Just to mention a modification on the "simple and intuitive cardinality estimator" that's far more accurate and actually used for Google's SZL:
Given N objects, hash each object and store the lowest M (s.t. M << N) hashes, then calculate what percentage of hash space is covered and compare to how much of the hash space would be expected to be covered.
This removes the issue of having to assume the N objects are distributed evenly as hash(object) should exhibit that property.
I actually cover that in the post (well, more or less - I talk about hashing to remove bias, after talking about the 'min element' algorithm. According to the papers cited, though, taking the count of leading zeroes is more space efficient, allowing you to have more buckets in the same amount of space.
The hashing isn't the point. The leading zeroes method is more likely to produce unreliable results when you can't guarantee the dataset will be large in advance whilst the "keep min M elements" method works fine for unexpectedly small sets. That's why it's used for SZL where the user can request approximate unique counts on any data regardless of size.
Have you read the papers I linked in detail? Some of them, such as HyperLogLog, provide corrections to give better estimates for small sets, and although I can't follow the proof in its entirety, they claim to be more efficient than the alternatives, including the one you propose.
I can't resist mentioning a favorite algorithm of mine for solving a related problem. It generalizes the algorithm for the classic problem of finding the majority element (one which occurs at least 50% of the time) with a single pass over a stream, using a constant amount of space, and a second sieving pass. It's one of those simple gems you wonder why it took so long to discover.

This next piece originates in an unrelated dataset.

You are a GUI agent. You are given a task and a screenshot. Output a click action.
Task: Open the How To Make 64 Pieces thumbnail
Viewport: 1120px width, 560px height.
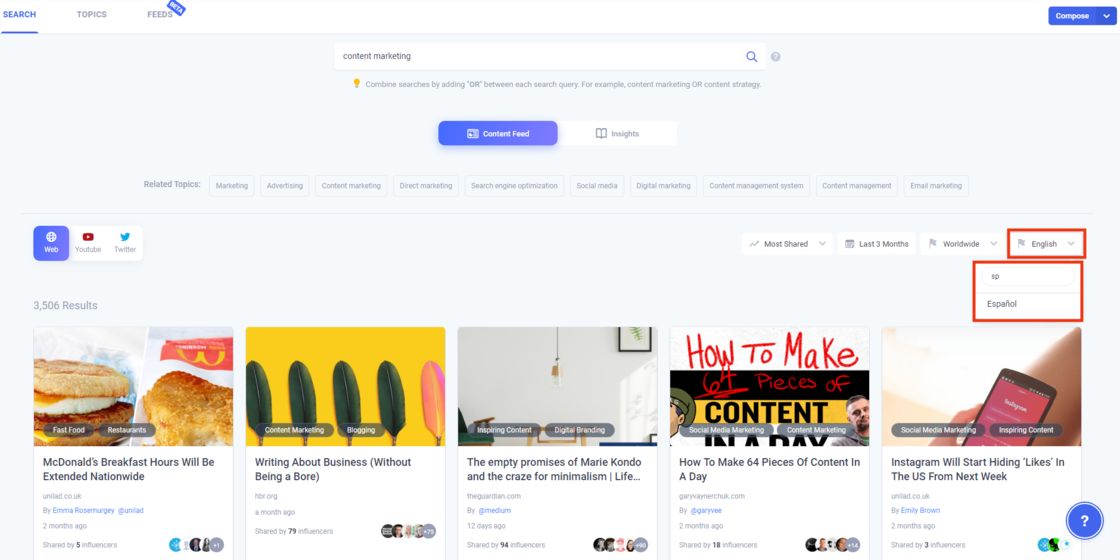pyautogui.click(x=769, y=386)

Note that this algorithms fails silently if there is not majority element, which limits the scope of its utility.
I assume that the reason it took so long to discover is that no one needed the solution before. Are there applications that can benefit form this algorithm?
You can do a second pass over the list to check that your solution is actually a majority element. This maintains the linear time and constant space properties.
Fwiw, I believe the best estimator has been improved on since HyperLogLog, with a more recent result that is provably optimal (and slightly faster asymptotically, dropping the loglog factor), which perhaps more importantly can also process streamed data online: http://people.seas.harvard.edu/~minilek/papers/f0.pdf
That is mind-blowing. Intuitively, a hash digest is completely uncorrelated with its input, but this shows that you can make inferences about a collection of data based on its hashes.
In retrospect, it makes sense stochastically, but still a Damn Cool Algorithm indeed.
> Other hash applications (like hash tables) don't need that property
I'm unclear on what you guys mean by correlation, but if it means what I think it does I disagree with this. A hash table ideally has an uniform distribution regardless of the input, so any structured correlation with the input will harm this goal in real-world applications.
That's not what I said. Generating a predictable distribution by hashing is old hat.
What's awesome is you can then make inferences about the original data from those hashes -- something that good hash functions are supposed to be resistant to, in isolation.
A minor nitpick... 'cardinality' in mathematics refers to a set of infinities. The set of all integers has a certain cardinality, which is equal to the cardinality of all rational numbers, but which is smaller than the cardinality of all irrational numbers.
"Size estimation" is sufficient; no need to get fancy with words you don't know the meaning of.
The OP is correct. Cardinality in mathematics is the number of elements in a set[1]. What you are probably referring to is the concept of cardinal numbers[2]. I guess you can skip the smug tone.
Given N objects, hash each object and store the lowest M (s.t. M << N) hashes, then calculate what percentage of hash space is covered and compare to how much of the hash space would be expected to be covered.
This removes the issue of having to assume the N objects are distributed evenly as hash(object) should exhibit that property.
[1] My naive Python implementation for tests on the NLP WSJ corpus -- https://github.com/Smerity/Snippets/blob/master/analytics/ap...
[2]: Szl's implementation -- http://code.google.com/p/szl/source/browse/trunk/src/emitter...